Aquella mañana gris, de un a enmohecida humedad que olía a marchas lejanas, comprendí que el ciclo de la vida se volvía a adueñar de mí. En aquella mañana, de silenciosa guerra, el cuerpo se preparaba para degustar el incienso que ocultaba la triste realidad.
De forma casi caótica, perdimos todo aquello que nos era cercano, familiar, nuestra feliz rutina, que año tras año, nos pedía el ritmo del tambor, el grito de la corneta, o el marcado racheo de las zapatillas nuestro corazón.

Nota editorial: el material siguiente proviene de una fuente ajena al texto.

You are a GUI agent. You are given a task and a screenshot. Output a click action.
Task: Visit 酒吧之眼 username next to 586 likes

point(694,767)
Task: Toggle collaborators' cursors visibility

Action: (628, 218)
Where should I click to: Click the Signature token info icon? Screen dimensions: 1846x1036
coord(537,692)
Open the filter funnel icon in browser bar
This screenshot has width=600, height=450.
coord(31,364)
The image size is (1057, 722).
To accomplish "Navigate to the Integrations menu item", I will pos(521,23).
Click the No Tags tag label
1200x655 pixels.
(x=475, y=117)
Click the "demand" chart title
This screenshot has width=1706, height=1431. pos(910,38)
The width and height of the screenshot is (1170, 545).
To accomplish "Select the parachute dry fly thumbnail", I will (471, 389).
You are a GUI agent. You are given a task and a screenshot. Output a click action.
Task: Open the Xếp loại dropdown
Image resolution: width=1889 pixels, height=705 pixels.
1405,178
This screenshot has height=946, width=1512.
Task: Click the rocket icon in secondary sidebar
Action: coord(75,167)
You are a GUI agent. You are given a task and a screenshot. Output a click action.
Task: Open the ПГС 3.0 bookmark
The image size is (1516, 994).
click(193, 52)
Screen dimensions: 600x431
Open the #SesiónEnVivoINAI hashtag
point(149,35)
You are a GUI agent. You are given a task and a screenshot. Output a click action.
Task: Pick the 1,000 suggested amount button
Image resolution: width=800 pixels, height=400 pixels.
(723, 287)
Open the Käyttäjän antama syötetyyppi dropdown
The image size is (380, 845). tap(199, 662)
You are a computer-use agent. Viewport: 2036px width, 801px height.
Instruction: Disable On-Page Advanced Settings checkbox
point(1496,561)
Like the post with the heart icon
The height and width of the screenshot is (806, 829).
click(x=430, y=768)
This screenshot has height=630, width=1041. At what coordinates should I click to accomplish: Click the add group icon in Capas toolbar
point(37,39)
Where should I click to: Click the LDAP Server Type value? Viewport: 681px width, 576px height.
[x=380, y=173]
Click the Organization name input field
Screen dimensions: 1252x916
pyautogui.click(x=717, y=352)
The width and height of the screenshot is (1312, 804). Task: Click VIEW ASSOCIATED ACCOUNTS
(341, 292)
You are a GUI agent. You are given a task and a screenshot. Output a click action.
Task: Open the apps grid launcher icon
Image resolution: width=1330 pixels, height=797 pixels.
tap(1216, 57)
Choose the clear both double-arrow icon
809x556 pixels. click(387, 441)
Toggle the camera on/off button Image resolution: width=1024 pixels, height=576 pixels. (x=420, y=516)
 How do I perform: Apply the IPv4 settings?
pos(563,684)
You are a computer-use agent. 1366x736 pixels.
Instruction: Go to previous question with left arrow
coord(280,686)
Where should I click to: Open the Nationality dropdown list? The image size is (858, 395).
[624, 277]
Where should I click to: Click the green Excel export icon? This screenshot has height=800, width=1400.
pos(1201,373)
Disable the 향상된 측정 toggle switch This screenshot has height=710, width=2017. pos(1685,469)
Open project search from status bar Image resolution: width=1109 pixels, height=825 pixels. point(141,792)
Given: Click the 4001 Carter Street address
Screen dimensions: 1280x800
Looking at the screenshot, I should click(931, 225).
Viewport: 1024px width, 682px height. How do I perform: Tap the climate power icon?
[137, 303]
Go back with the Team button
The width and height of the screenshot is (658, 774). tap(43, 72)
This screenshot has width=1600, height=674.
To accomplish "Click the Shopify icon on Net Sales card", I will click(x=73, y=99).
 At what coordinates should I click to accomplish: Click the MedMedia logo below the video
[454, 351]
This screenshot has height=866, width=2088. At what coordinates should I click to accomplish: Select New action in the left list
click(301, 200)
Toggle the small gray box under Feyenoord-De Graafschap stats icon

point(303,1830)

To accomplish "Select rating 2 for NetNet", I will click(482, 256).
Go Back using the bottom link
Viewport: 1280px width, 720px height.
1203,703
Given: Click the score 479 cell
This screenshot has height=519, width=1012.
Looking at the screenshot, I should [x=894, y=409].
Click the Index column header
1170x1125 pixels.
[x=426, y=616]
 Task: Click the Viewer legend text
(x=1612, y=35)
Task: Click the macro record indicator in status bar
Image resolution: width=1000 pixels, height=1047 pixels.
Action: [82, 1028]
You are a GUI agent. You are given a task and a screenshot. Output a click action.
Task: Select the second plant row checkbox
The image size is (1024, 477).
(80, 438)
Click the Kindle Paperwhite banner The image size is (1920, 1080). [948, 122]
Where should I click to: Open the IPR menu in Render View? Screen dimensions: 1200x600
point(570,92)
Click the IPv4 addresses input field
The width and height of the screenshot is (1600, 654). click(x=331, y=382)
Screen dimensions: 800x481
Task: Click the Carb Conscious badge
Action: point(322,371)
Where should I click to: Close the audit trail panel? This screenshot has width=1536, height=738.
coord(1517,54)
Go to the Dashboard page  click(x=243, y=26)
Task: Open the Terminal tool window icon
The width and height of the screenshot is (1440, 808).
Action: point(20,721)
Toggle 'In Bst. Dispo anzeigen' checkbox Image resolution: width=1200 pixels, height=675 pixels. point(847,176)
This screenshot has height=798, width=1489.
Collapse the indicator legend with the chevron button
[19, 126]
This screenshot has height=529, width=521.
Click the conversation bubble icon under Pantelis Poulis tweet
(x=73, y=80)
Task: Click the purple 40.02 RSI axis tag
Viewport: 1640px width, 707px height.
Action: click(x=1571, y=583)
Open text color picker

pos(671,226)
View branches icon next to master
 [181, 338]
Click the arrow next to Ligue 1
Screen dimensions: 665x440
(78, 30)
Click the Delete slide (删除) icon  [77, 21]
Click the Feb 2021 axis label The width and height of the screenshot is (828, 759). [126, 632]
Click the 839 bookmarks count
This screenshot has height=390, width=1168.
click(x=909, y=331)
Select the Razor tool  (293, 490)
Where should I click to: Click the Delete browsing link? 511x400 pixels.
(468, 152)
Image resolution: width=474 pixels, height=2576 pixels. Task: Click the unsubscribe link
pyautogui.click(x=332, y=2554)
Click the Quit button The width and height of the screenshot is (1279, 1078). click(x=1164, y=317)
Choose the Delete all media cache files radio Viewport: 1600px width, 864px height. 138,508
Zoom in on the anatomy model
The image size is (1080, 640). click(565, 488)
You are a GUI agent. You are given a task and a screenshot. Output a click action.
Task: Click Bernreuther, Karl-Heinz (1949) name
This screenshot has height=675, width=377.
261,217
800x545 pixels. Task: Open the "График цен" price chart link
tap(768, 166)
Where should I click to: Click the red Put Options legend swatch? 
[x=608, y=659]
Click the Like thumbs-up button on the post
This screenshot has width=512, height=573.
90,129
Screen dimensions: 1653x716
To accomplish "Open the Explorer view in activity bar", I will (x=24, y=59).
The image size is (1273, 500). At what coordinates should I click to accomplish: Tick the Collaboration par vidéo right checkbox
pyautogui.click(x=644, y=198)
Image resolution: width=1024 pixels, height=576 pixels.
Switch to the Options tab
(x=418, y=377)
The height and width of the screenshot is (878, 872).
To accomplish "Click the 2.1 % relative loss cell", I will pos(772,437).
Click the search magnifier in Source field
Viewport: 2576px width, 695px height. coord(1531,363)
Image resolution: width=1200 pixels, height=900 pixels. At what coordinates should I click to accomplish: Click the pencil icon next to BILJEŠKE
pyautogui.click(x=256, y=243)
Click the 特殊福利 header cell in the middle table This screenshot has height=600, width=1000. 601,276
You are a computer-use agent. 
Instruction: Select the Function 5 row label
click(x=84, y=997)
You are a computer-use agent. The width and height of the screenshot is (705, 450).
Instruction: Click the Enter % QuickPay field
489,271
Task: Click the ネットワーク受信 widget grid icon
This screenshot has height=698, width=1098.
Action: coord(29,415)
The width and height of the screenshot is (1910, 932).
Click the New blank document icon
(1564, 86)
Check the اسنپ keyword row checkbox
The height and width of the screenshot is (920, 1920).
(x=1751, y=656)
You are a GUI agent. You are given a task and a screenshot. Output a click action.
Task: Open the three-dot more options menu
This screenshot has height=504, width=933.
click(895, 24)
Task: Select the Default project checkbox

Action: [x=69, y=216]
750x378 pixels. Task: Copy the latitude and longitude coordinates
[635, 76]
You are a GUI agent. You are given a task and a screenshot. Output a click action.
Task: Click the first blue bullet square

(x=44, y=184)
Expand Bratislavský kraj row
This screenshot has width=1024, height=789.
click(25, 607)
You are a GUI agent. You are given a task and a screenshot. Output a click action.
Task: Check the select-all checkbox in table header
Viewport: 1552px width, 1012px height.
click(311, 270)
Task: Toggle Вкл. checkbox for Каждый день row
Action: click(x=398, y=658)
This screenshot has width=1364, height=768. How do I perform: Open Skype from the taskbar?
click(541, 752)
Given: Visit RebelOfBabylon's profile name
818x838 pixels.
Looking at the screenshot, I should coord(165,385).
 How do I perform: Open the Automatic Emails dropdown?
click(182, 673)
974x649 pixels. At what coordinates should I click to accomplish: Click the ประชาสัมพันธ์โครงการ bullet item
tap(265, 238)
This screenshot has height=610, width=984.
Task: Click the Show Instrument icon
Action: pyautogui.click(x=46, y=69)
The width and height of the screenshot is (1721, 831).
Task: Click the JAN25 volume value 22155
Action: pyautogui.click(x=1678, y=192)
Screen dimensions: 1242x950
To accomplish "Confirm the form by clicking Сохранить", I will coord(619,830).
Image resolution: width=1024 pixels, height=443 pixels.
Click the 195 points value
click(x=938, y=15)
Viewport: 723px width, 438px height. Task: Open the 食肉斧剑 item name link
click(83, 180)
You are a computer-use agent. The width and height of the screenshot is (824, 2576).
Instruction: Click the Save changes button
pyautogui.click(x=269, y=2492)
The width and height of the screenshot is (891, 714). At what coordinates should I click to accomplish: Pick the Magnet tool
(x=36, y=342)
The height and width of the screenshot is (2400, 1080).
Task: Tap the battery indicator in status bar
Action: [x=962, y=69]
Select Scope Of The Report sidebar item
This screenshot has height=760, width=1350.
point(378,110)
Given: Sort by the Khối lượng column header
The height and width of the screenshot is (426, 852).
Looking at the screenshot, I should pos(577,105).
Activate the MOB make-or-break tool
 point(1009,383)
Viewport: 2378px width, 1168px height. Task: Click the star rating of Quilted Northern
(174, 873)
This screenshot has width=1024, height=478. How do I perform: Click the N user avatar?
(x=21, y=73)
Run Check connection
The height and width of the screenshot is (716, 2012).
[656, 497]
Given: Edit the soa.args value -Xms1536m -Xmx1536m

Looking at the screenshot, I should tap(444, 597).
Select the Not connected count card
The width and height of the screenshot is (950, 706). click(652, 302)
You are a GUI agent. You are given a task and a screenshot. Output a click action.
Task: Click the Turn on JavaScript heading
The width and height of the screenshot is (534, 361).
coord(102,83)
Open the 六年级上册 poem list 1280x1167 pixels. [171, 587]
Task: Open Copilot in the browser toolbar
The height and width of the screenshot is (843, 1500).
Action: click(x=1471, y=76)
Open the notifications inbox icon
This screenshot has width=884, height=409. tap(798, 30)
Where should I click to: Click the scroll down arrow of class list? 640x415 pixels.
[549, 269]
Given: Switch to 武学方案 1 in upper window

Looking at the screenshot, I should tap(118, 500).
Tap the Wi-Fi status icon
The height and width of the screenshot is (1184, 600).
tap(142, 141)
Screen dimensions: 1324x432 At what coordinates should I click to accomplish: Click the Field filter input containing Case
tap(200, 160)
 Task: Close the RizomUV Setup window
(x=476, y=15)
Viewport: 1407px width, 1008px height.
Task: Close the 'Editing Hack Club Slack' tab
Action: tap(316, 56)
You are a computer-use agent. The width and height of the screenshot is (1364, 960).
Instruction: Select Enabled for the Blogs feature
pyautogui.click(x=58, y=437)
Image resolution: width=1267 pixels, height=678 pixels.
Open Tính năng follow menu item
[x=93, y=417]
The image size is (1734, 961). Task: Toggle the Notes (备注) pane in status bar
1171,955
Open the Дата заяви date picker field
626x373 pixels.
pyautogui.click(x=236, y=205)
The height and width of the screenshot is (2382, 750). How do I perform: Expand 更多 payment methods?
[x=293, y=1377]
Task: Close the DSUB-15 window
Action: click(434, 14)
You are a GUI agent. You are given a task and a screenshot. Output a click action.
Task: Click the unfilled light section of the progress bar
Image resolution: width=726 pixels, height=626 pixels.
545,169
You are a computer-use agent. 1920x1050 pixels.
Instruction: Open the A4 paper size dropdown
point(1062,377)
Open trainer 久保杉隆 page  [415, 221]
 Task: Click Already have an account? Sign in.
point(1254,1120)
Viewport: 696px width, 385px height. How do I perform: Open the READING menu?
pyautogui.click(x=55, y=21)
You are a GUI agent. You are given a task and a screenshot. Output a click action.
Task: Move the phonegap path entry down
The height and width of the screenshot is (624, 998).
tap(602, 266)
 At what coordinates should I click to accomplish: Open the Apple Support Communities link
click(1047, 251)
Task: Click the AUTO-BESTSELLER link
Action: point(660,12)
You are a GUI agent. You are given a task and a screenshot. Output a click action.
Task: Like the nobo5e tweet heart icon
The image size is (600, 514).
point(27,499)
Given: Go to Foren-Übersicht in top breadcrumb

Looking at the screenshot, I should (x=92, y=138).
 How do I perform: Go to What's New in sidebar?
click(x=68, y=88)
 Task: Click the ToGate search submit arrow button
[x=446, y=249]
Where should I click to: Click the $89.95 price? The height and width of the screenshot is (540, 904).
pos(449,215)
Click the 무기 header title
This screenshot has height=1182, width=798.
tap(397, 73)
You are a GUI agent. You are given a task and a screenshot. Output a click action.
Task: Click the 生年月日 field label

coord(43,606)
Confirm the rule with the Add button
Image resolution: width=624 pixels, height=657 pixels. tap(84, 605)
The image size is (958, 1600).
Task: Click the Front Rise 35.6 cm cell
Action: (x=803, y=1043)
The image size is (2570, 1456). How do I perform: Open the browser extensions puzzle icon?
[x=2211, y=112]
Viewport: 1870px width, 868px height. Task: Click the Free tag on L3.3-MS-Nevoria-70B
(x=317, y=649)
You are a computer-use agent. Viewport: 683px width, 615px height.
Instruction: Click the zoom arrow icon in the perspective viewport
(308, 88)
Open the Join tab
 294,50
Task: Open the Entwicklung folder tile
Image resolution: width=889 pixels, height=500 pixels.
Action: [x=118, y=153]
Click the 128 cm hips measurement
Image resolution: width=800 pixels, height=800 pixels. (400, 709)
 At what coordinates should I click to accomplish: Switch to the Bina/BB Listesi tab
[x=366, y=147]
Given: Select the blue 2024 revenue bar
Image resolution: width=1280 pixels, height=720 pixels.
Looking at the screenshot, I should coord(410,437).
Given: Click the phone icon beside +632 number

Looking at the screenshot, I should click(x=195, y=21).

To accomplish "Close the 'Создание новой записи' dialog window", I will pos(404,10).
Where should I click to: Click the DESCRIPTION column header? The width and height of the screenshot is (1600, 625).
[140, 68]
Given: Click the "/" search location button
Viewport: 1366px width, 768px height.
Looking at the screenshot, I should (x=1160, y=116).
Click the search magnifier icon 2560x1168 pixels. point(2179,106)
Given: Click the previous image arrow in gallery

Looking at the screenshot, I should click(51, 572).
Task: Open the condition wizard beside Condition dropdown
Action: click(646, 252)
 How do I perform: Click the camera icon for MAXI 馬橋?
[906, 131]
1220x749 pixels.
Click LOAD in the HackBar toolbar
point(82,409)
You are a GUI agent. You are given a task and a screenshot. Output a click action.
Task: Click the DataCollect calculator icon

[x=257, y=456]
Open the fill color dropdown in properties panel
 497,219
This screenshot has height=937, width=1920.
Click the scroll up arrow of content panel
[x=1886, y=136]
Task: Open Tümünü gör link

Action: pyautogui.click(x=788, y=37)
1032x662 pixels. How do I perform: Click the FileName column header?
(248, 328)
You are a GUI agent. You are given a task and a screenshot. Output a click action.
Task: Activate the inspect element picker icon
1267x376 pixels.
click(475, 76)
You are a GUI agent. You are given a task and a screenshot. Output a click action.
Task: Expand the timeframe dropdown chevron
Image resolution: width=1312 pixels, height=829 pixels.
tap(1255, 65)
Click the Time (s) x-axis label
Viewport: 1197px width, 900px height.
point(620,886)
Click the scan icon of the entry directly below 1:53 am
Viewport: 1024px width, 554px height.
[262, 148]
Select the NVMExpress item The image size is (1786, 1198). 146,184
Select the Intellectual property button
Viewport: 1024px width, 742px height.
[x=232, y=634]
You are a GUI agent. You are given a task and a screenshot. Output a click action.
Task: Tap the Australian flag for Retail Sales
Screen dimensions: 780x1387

Atrás quedaron los duros momentos, esos que se aferraron tanto a nuestro ser, que casi parecían la rutina. Perdimos, pasamos, y al final, llegó la normalidad, cruel y teñida del espeso humo de la guerra, lejana, como aquella pandemia, pero que con sus dedos tocaba bolsillos y seres cercanos en un mundo sin fronteras.
La cruel realidad nos hacia comprender el verdadero sentido de aquella cuarentena, en la que, al contrario de las cuarentenas, si se ceñía a lo que su nombre indicaba. La reflexión se adueñó de nosotros, se adueñó de esa extraña felicidad llena de tristeza y que sabía a azahares y nos bañaba de espeso incienso.
Reflexionamos pocas veces, pero esta ilusionante cuaresma, la que nos devolverá los adoquines de esparto teñidos, vuelve a ser distinta. Distinta porque es ansiada, aunque no la muerte que anuncia, larga, teniendo en cuenta la esperada Resurrección, y real, real como la vida misma, esa que destrozamos día a día, por consentir, por conformarnos, por nuestra pasividad, por nuestro anhelo de lo fatuo… por pensar que todo es frío y lejano, como las bombas, que sin escuchar, sentimos en lo más hondo de los lazos que nos unen a otras personas.
De nada servirán las buenas palabras, porque al final, esperando la Resurrección, nos dejaremos llevar sabiendo que al final de la película el malo muere y el bueno… triunfa, aunque, llega un momento en que los roles se confunden, nos confunden, y terminamos por perder el norte de todo.
Aquella mañana, que sabía al gris del incienso, me hizo reflexionar… Feliz Cuaresma.